Exercise :
Let $X=C[a,b]$ be equipped with the norm $\| \cdot \|_\infty$ and $g \in X$. We define the operator $T:X \to X$ to be : $$Tf(x) = g(x)f(x), \; \forall x\in [a,b]$$ Show that $T$ is a Bounded Linear Operator $(T \in B(X))$.
Attempt :
Let $y(x),z(x) \in C[a,b]$. Then, it is :
$$T(y(x)+z(x)) = g(x)(y(x)+z(x)) = g(x)y(x)+g(x)z(x)$$ $$\implies$$ $$T(y(x)+z(x)) = Ty(x) + Tz(x), \; \forall y(x),z(x) \in C[a,b] $$
Let $\lambda \in \mathbb R$ and $f(x) \in C[a,b]$. Then :
$$T(\lambda f(x)) = g(x)[\lambda f(x)] = \lambda g(x)f(x)$$ $$\implies$$ $$T(\lambda f(x)) = \lambda f(x), \; \forall \lambda \in \mathbb R, \; \forall f(x) \in C[a,b]$$
Thus, $T$ is indeed linear.
Also, if $f(x),g(x) \in C[a,b]$ then it also is $g(x)f(x) \in C[a,b]$ and thus $T:X \to X$.
For the boundedness, I need to prove that : $$\exists M>0 : \|Tf(x)\| \leq M \|f(x)\|$$
It is :
$$Tf(x) = g(x)f(x) \Rightarrow \|Tf(x)\|_\infty = \|g(x)f(x)\|_\infty \leq \|g(x)\|_\infty \|f(x)\|_\infty $$
$$\Rightarrow$$
$$\|Tf(x)\|_\infty \leq \sup\{|g(x)| : x \in X\} \|f(x)\|_\infty $$
$$\|Tf(x)\|_\infty \leq G \|f(x)\|_\infty$$
since $g \in C[a,b]$ and thus $\exists G>0 : |g(x)| \leq G \; \forall x \in C[a,b] \implies G = \sup\{|g(x)| : x \in X\}$.
Question : Is my proof correct and rigorous enough ?

────────────────────────────────────────

TASKS AND EXERCISES
**a.** In the post about the multiplication operator on C[a,b], list every heading word that is followed by a colon and labels a part of the post.
**b.** Reproduce the post about the multiplication operator on C[a,b] word for word, from "Also, if $f(x),g(x)" up to and including "rigorous enough ?".

(Stored items)
────────────────────────────────────────

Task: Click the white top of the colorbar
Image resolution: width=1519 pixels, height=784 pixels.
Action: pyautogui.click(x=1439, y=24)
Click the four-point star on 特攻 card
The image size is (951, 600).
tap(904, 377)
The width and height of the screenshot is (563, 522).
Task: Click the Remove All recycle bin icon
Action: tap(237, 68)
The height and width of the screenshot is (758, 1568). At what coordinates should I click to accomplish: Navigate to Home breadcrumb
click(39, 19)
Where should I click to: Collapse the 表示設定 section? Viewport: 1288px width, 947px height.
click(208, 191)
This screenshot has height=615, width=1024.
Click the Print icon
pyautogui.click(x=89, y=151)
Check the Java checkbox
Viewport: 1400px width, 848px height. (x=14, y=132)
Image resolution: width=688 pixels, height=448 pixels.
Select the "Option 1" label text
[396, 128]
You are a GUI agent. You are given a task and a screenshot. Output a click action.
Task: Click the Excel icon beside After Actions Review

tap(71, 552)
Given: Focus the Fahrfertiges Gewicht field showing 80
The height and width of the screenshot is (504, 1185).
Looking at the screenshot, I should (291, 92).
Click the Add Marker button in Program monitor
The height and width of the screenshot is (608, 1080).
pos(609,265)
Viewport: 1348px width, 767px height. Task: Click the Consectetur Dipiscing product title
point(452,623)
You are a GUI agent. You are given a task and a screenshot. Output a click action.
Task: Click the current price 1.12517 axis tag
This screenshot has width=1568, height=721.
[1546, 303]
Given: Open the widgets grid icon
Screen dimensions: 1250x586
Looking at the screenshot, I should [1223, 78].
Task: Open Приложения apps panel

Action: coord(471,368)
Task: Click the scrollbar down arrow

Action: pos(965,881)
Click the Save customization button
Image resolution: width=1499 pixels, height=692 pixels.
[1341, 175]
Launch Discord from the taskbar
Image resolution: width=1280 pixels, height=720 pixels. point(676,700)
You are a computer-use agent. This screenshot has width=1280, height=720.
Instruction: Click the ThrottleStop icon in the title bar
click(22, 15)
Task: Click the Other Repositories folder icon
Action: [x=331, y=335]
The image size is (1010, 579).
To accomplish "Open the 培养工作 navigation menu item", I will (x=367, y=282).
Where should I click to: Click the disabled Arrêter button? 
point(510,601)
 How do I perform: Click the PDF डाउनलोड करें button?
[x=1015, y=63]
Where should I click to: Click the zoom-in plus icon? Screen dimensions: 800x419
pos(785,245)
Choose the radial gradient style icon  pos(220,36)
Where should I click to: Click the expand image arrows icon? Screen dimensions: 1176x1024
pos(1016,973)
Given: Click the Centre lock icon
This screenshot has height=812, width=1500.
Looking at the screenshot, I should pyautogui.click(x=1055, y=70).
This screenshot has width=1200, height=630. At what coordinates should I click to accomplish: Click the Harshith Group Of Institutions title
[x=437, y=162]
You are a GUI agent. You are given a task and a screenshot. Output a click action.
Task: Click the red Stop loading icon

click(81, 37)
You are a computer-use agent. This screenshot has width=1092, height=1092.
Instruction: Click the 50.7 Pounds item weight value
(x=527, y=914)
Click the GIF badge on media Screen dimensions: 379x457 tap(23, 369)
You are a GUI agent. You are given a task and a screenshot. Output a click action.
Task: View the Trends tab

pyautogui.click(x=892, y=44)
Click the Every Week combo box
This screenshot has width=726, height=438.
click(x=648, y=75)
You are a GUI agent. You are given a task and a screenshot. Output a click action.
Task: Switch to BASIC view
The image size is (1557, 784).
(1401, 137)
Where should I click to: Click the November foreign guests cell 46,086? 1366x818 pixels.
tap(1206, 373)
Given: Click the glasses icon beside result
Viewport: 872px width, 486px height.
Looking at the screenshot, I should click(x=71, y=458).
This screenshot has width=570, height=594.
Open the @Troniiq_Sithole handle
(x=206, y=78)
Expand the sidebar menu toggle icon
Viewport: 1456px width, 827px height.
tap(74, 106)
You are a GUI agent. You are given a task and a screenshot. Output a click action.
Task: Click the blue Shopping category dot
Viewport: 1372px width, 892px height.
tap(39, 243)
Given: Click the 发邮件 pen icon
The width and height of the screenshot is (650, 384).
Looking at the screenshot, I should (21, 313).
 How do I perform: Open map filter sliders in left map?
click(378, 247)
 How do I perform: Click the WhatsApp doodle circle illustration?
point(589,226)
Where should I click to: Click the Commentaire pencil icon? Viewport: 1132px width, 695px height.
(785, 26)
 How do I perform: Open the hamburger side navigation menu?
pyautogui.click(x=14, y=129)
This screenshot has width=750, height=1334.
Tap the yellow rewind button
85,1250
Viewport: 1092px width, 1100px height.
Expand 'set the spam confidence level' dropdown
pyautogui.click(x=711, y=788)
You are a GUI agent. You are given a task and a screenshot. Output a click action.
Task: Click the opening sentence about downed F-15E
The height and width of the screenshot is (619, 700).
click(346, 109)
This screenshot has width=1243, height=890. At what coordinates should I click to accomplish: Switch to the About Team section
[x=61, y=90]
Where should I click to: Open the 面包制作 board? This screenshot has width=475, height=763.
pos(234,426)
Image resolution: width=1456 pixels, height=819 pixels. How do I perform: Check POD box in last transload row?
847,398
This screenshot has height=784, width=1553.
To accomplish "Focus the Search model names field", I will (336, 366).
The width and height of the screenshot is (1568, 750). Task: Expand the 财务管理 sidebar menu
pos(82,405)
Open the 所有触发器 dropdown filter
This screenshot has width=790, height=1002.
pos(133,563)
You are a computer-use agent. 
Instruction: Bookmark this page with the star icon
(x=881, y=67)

────────────────────────────────────────

WRITTEN ANSWERS
**a.** Exercise, Attempt, Question

**b.**
Also, if $f(x),g(x) \in C[a,b]$ then it also is $g(x)f(x) \in C[a,b]$ and thus $T:X \to X$.
For the boundedness, I need to prove that : $$\exists M>0 : \|Tf(x)\| \leq M \|f(x)\|$$
It is :
$$Tf(x) = g(x)f(x) \Rightarrow \|Tf(x)\|_\infty = \|g(x)f(x)\|_\infty \leq \|g(x)\|_\infty \|f(x)\|_\infty $$
$$\Rightarrow$$
$$\|Tf(x)\|_\infty \leq \sup\{|g(x)| : x \in X\} \|f(x)\|_\infty $$
$$\|Tf(x)\|_\infty \leq G \|f(x)\|_\infty$$
since $g \in C[a,b]$ and thus $\exists G>0 : |g(x)| \leq G \; \forall x \in C[a,b] \implies G = \sup\{|g(x)| : x \in X\}$.
Question : Is my proof correct and rigorous enough ?